Fabriken Furillen, is a small eco hotel that opened in 2000 and expanded for the better part of the next decade. The brief flight from Stockholm descended into fog at little Visby Airport. Then the 45-minute drive to Furillen a wiper-whipping swim along narrow roads until it slowly lightened to a mist. Furillen is itself an islet in the Baltic Sea off the northeastern coast of Gotland. Unlike Faro, the island just to the north that Ingmar Bergman long called home, a ferry ride isn’t required to get there. Craggy limestone formations loomed to the side of the road like tipsy sentries. Just before dipping to sea level and reaching the causeway to Furillen, the road traversed odd, empty, unnatural pools—as if a giant had taken an ice cream scoop to the earth, the flavor of the day being cement.
Everyting about Furillen is little wierd! What kind of person would look at an old cement factory (fabriken) operating out of a limestone quarry, dormant for some 30 years, and see the bones of a hotel? It would have to be someone as visionary as a photographer used to conceptualizing and improvising while on assignment in exotic locations. Tired of being on the road much of the year, away from family, Johan Hellstrom moved permanently to Furillen in 1999, first renovating the factory with his wife, Anna-Karin, as a studio before expanding it into a hotel. The idea was to promote the factory as much as a location for photo shoots as an unusual escape.

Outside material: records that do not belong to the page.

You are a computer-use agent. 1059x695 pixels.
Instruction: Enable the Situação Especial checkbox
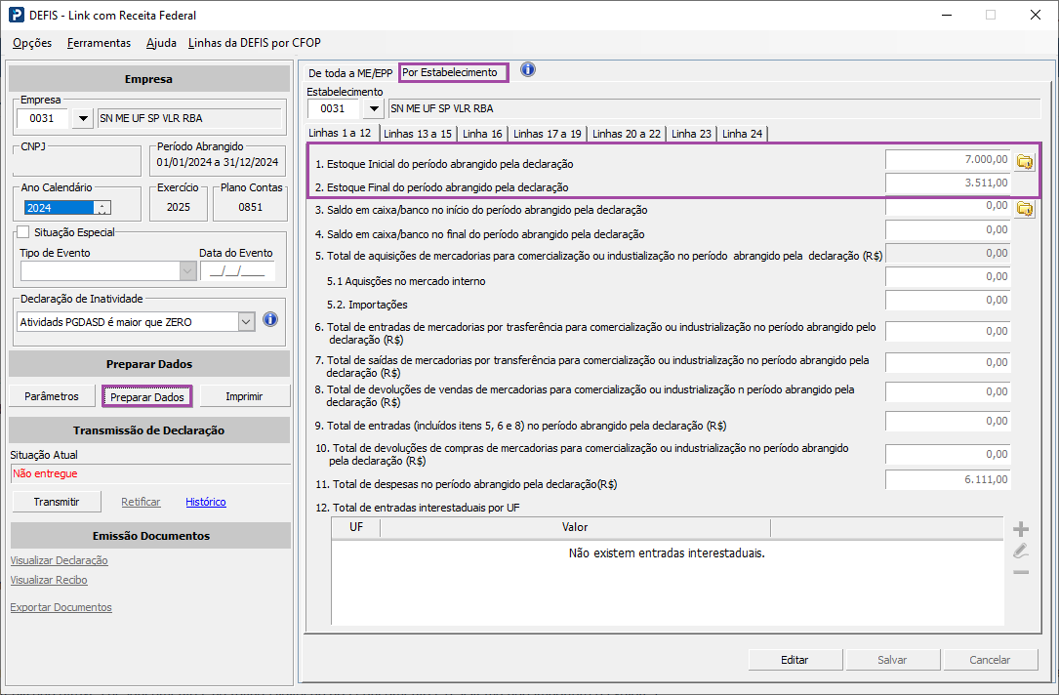coord(23,232)
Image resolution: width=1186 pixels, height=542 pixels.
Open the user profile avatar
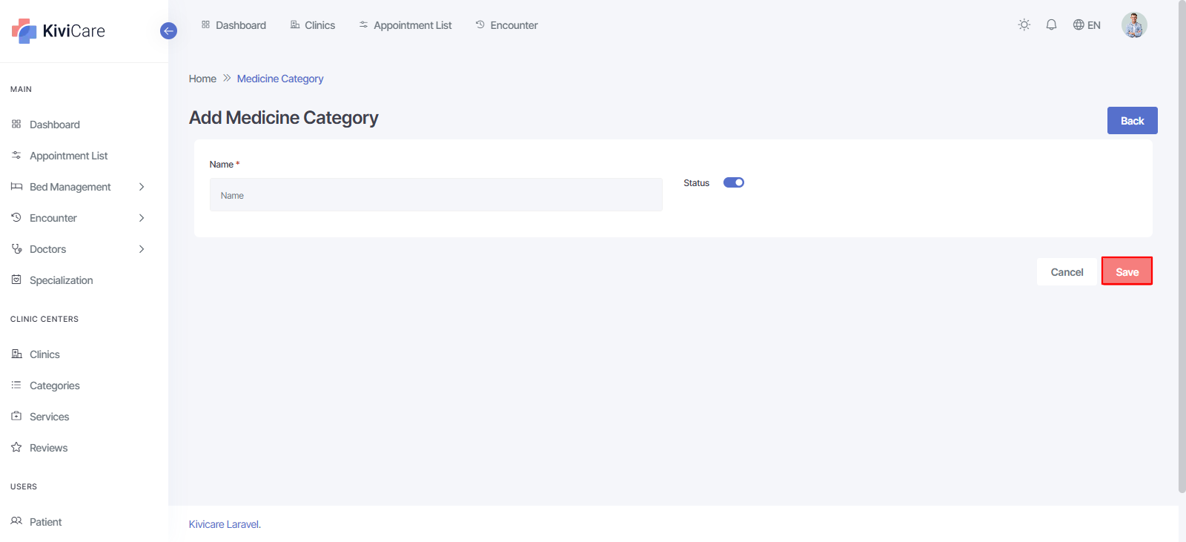(x=1133, y=25)
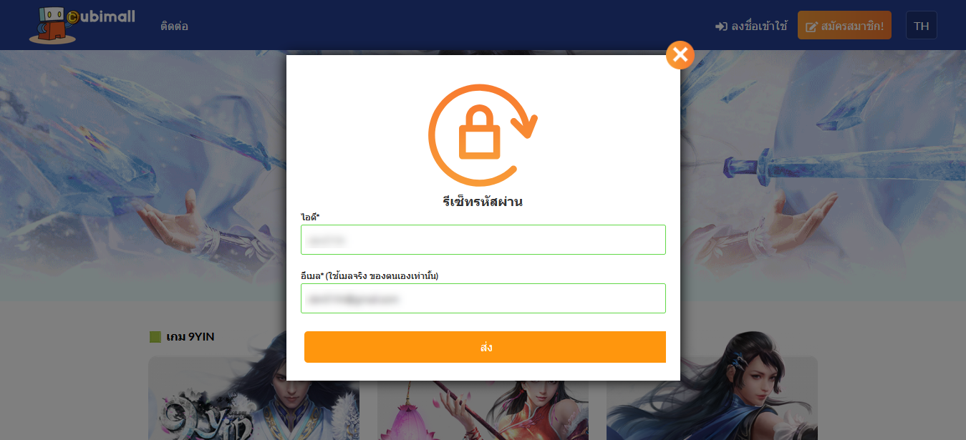Click the register pencil icon
The height and width of the screenshot is (440, 966).
click(811, 26)
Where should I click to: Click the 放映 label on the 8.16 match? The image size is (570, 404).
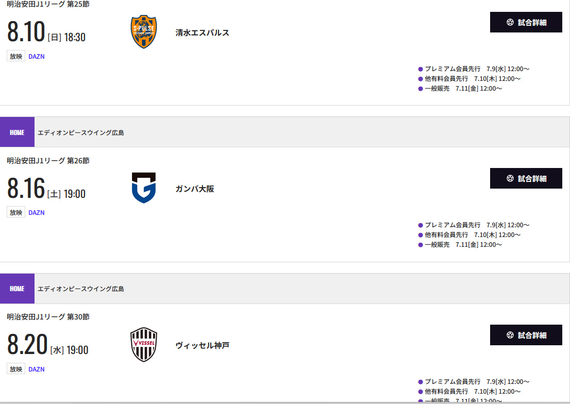point(16,212)
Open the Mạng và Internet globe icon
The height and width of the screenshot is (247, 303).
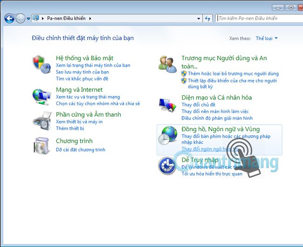point(41,97)
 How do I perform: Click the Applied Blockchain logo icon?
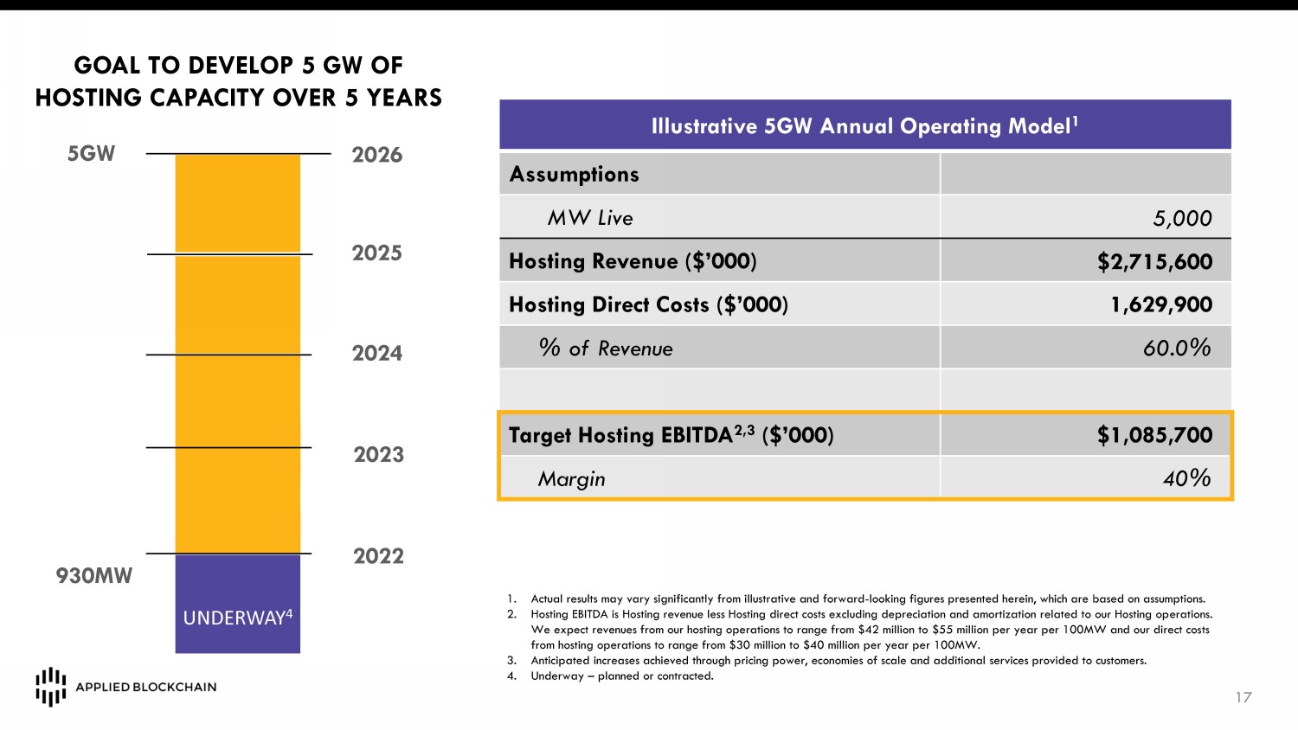[x=50, y=687]
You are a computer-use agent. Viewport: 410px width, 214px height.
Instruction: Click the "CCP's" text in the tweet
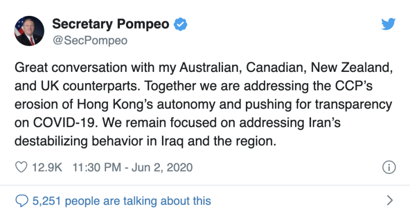(354, 86)
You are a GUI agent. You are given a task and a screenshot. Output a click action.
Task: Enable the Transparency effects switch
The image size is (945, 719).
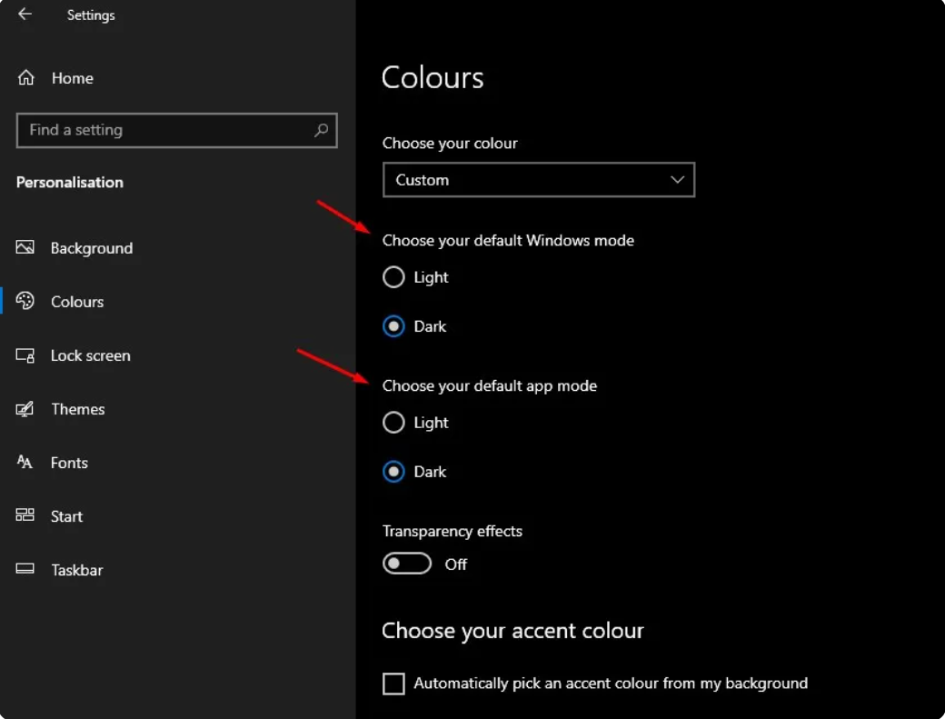pyautogui.click(x=406, y=564)
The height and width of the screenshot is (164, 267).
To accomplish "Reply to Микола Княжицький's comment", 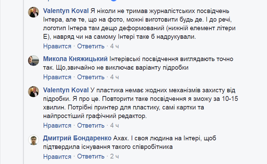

Locally sourced sheepskin rugs and handcrafted Midcentury furniture give the seemingly spare six cabins an alluring warmth, while Bang & Olufsen stereos and flat-screen TV’s lend the 15 rooms in the main house a modern edge. Fabriken Furillen is so unusual a place, one of such brutal beauty, that despite its faults, it will stay with you far longer than you will stay with it.